Çıkarılan metin:
Paylaş
Hani Gary Lineker’in o meşhur sözü var ya, “Futbol 22 kişiyle oynanan ve sonunda Almanlar’ın kazandığı bir oyundur” diye... Lineker bu yıl bizim ligi izlese herhalde şunu söyleyebilirdi: “Süper Lig’de futbol, 100 dakika süren zira VAR incelemeleri sebebiyle her iki devreye en az 5’er dakika eklenen bir oyundur” Ancak benim derdim VAR’la değil. Zaten ben VAR’ın hâlâ emekleme dönemini yaşadığına, ufak tefek rötuşlar olabileceğine, Şubat’ta Şampiyonlar Ligi’nde, Ağustos’ta da Premier Lig’de kullanılmaya başlanmasıyla mükemmele yakın bir hal alacağına inanıyorum. Benim derdim, Süper Lig’deki 500 küsur futbolcunun önemi kısmının, hakemler artık monitör de kullanabiliyor olmasına rağmen aldatmacı tavırlarından vazgeçmemeleriyle. En ufak darbede yerde taklalar atmaları, göğüslerine gelen bir temasta yüzlerini tutarak kendilerini yere bırakmalarıyla. Zaten Süper Lig’de her devrenin 50 dakika sürmesinin sebebi de aslında bu. Futbolda uzun yıllardır bir ‘fair-play (âdil oyun)’ hareketi söz konusu. Bence bizim ligin de şu anda acil ihtiyacı bir ‘mert oyun’ hareketi... Futbolda rakibinden bir taç atışı çalmakla, marketten elma çalmak arasında fark olmadığını anlama hareketi. Hafta içi sosyal medya hesapları ‘ayet, hadis, özlü sözler’le dolu futbolcuların, hafta sonu onlarca kameranın önünde açıkça birer penaltı hırsızına dönüşmelerinin çelişkisinin altını çizme hareketi.

Bu alıştırmada istenenler:
A. Süper Lig yazısına göre ligin şu anda acil ihtiyacı hangi harekettir?
B. Süper Lig yazısını son cümlesinden sonra devam ettirerek genişletin.

Veri kesiti:
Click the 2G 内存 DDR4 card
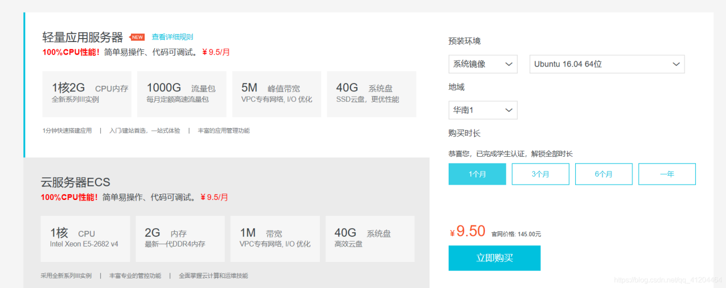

Sırasıyla yanıtlar:
A. Bir "mert oyun" hareketi.

B.
SAYGI iSTiYORSANIZ
Gençler... Lütfen 2019’da bu ‘mert oyun’ hareketinin yanında olun. Kaldırımlarında sağdan yürünen, yaya geçidinde yayaya saygı gösterilen bir ülke istiyorsanız... Kırmızı ışıkta durulan, markette sıraya girmeyi becerebilen bir kent hayal ediyorsanız, lütfen hayatta bulunduğunuz yeri bir sorgulayın: Gerçekten de şu fani hayatta en önemli şey, Beşiktaşlılık, Fenerbahçelilik, Galatasaraylılık olabilir mi? 4 milyar yıllık dünya tarihinde şu saçmasapan 21’inci yüzyıla denk geldik diye bütün bir ömrü, bütün bir etik anlayışını tek bir spor kulübü uğruna heba etmeye değer mi gerçekten? Hayattaki bütün meseleniz bir futbol takımının galibiyeti olacak kadar sığ mısınız sahi? Kâinatın hiçbir yerinde kazanamayacağı milyonları bu ülkede kazanmayı sürdürmek için bütün değerlerinden feragat etmiş bazı ahlaksız sporcuların hayranı olacak kadar mı dar vizyonunuz? Mülkün temeli adalettir arkadaşlar, güç değil. “Kendi tuttuğunuz takımın ahlaksızı, diğer takımın ahlaksızından daha ahlaklıdır” yarışını bırakıp; her türlü ahlaksızlığın karşısında, mert oyunun yanında durunuz. 2019’un ‘mert oyun’ yılı olması umuduyla. İyi seneler.
HAFTANIN SORUSU
Ben farkında değildim, arkadaşlarımın uyarısıyla fark ettim. Fenerbahçe halen Süper Lig maçları öncesi kamp kadrosunu yani 21 kişilik geniş listeyi internet sayfasından paylaşmıyormuş. Ben yeni başkan Ali Koç’un bunun farkında olduğunu zannetmiyorum. Bu çağda olmamalı artık böyle şeyler.
HAFTANIN RİCASI
Türk futbolunun dijital dünyadaki önemli eksiği, Süper Lig’e özgü bir web sitesi ve sosyal medya hesaplarının olmayışı... TFF. org, çok güzel bir bilgi kaynağı elbette. Ama Süper Lig’e özel web sayfası ve sosyal medya hesaplarının da hayata geçmesi, 2019’da biz sporseverleri mutlu edecektir.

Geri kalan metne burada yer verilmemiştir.